Substantially expand SBA's Secondary Market Program by creation of a "Certificate" system for the sale of SBA-guaranteed loans.

Institutional Investors/Employee Retirement Income Security Act (ERISA)

Amend ERISA to declare a policy that pension funds may invest in a broad spectrum of American companies within the "prudent man" rule and that it applies to the total portfolio rather than any individual investment. Also create a "basket" of 5% of the assets of any plan within which investment managers can invest according to standards of prudence and liquidity appropriate to higher risk small business investments;

The development of professionally managed pools of capital should be encouraged so that pension fund managers, otherwise constrained by time or expertise, may participate in the investment in new ventures and in growing smaller companies. These special funds should be specifically exempted from the provisions of the Investment Company Act of 1940;

In cooperation with the SEC and other regulatory bodies, exempt the illiquid securities of small companies from "mark-to market" or "fair value" accounting treatment.

Securities Laws and Regulations (SEC)

Increase the small offering exemption from $500,000 to $3,000,000;
Enact the limited offering exemption as proposed in the American
Law Institute project to codify the securities laws;

Retain and simplify Rule 146;

Amend Rule 144 to provide that the existing quantitative limits apply for only a three-month period rather than a six-month period. In addition, change those limits to one percent of outstanding shares or the average weekly volume, whichever is higher instead of whichever is lower;

Develop procedures under which solicitation, with appropriate compensation to develop a market, may be undertaken if buyers are provided with copies of financial data and other disclosures regularly filed with the SEC along with a suplemental statement on mode of offering, identity of underwriters, price of securities offered, and information needed to update the data on file with the SEC.

INTRODUCTION

Small businesses comprise 97 percent of all unincorporated and incorporated businesses in the United States. More than half of all business receipts are generated by their operations. Perhaps more important, they employ more than half the U.S. business work force.

It is a matter of acute concern that, in the face of clearly emerging needs and the documented benefits to the United States economy, a set of impediments have developed that are preventing smaller businesses from attracting the capital without which they cannot perform their traditional function of infusing innovation and new competition into the economy. Unless these impediments are overcome, the ability of the economy to compete in the world and meet the needs of the American public will be seriously eroded.

It is alarming that venture and expansion capital for new and growing small businesses has become almost invisible in America today. In 1972 there were 418 underwritings for companies with a net worth of less than $5,000,000. In 1975 there were four such underwritings. The 1972 offerings raised $918 million. The 1975 offerings brought in $16 million. Over that same period of time, smaller offerings under the Securities and Exchange Commission's (SEC's) Regulation A fell from $256 million to $49 million and many of them were unsuccessful.

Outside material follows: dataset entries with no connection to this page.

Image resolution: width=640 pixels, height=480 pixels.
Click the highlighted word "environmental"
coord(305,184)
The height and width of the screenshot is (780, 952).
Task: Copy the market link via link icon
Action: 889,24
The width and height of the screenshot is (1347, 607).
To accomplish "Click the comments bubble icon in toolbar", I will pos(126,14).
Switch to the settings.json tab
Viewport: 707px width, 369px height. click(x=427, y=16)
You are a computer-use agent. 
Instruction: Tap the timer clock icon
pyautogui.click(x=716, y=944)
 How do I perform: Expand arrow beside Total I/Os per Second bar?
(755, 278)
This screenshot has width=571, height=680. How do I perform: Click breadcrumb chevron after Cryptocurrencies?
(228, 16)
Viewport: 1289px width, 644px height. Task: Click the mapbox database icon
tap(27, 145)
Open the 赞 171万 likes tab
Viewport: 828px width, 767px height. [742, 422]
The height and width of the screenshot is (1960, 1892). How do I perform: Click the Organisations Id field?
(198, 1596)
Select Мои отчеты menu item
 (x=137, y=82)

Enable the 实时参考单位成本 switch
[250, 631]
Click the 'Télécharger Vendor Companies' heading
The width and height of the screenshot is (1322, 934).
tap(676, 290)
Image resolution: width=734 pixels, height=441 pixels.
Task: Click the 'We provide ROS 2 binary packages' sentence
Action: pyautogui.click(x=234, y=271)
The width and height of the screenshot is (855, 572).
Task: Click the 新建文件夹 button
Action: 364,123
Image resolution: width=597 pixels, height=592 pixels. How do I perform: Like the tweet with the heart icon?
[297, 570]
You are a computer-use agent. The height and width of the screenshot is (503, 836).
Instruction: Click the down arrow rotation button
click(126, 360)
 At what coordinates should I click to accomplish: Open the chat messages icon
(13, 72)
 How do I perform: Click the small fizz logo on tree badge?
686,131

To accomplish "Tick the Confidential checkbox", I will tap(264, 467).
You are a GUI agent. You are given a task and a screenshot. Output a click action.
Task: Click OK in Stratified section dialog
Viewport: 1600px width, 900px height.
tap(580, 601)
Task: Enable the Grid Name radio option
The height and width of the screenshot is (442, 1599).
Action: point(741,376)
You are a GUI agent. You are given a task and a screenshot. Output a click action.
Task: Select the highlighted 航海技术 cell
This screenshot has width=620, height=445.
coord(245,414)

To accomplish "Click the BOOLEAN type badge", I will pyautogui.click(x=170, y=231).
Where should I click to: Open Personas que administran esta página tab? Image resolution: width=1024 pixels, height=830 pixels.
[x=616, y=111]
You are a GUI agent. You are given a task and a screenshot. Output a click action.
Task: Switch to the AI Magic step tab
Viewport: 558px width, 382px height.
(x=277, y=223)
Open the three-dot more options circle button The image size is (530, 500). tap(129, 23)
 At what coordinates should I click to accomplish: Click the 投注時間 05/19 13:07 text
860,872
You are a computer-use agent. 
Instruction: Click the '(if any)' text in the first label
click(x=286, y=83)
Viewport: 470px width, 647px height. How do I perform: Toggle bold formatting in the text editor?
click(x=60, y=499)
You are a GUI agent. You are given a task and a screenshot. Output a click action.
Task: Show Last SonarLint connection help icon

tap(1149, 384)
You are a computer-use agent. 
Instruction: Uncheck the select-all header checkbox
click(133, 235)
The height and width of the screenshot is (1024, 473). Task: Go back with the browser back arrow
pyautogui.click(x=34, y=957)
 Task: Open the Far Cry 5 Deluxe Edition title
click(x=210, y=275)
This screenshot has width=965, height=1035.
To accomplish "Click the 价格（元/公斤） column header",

While this catastrophic decline was occurring, new money raised for all corporations in the public security markets increased almost 50 percent from $28 billion to over $41 billion.

A public policy that discourages the public from investing approximately $1 billion a year of its savings in economic innovation, growth, and the creation of jobs while it encourages the public to risk $17 billion a year in Government-sponsored lotteries, requires close and serious reexamination.

Impediments to Small Business Growth

In this context, the Task Force sees in the American business and financial scene today the following characteristics:

1. A public policy that tilts sharply towards encouraging consumption and discouraging savings and investment.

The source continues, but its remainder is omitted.